Let’s say your trucking company suffers a data breach – maybe a hacking attack that results in both lost and stolen data like this one.

How much do you think that will cost you?

Well, if a new survey is correct, on average, such a data breach will cost you $907,053 – and that’s before taking into consideration the cost of any reputational damage, brand erosion and lost business – and requires roughly nine weeks of recovery time.

That’s pretty startling, to say the very least – and it also demonstrates just how closely tied all industries are becoming to “big data” and all its sundry accoutrements (the Internet, smart phones, tablet computers, etc.)

That information, gleaned from a new research report entitled Risk:Value compiled by NTT Com Security, polled about 1,000 non-information technology business executives across the U.S. and Europe – about 200 each in the U.S., U.K. and Germany, along with 100 each in France, Sweden, Norway and Switzerland.

Along with the aforementioned “direct costs” of a data breach – almost $1 million – those executives also factor in extra expenses to cover remediation costs would include legal fees, compensation to customers, third party resources and fines or compliance costs, along with public relations and communications plus compensation to any affected suppliers and employees.

On top of all that, those executives predict that companies suffering a data breach of some kind would also witness a 13% drop in revenue as a result.

Hoo boy.

“This report makes it clearer than ever how critically important it is for organizations to implement a comprehensive solution to protect their data,” noted Christopher Camejo, NTT’s director of threat and vulnerability analysis, in the report. “The devastating cost of a data breach cannot be overstated, and as this report shows, many organizations simply are vulnerable.”

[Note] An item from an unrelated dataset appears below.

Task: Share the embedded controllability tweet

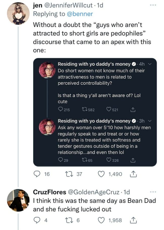Action: click(132, 110)
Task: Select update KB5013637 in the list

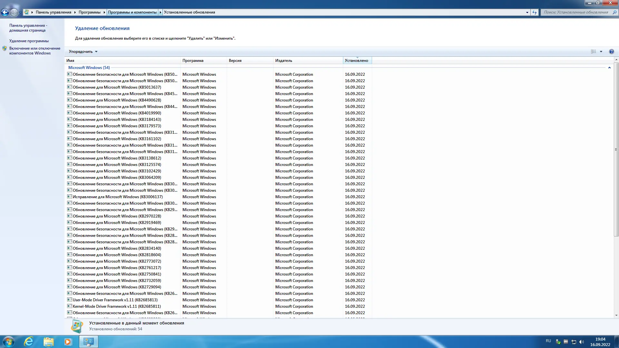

Here are some other findings from this particular study:

  • Some 65% of business decision makers polled expect to suffer an information security breach.
  • Almost all respondents say they would suffer external and internal impacts if data was stolen in a security breach, including loss of customer confidence (69%) and damage to reputation (60%).
  • One third of business decision makers also expects to resign or expects another senior colleague to resign as a result of a breach.
  • While 54% of those surveyed say information security is “vital” to their business and nearly a fifth (18%) agree that poor information security is the “single greatest risk,” just two-thirds (65%) predict that their organization will suffer a data breach sometime in the future.

Ouch. Let’s hope trucking companies figure out ways to circle the digital wagons to prevent getting socked in the data gut.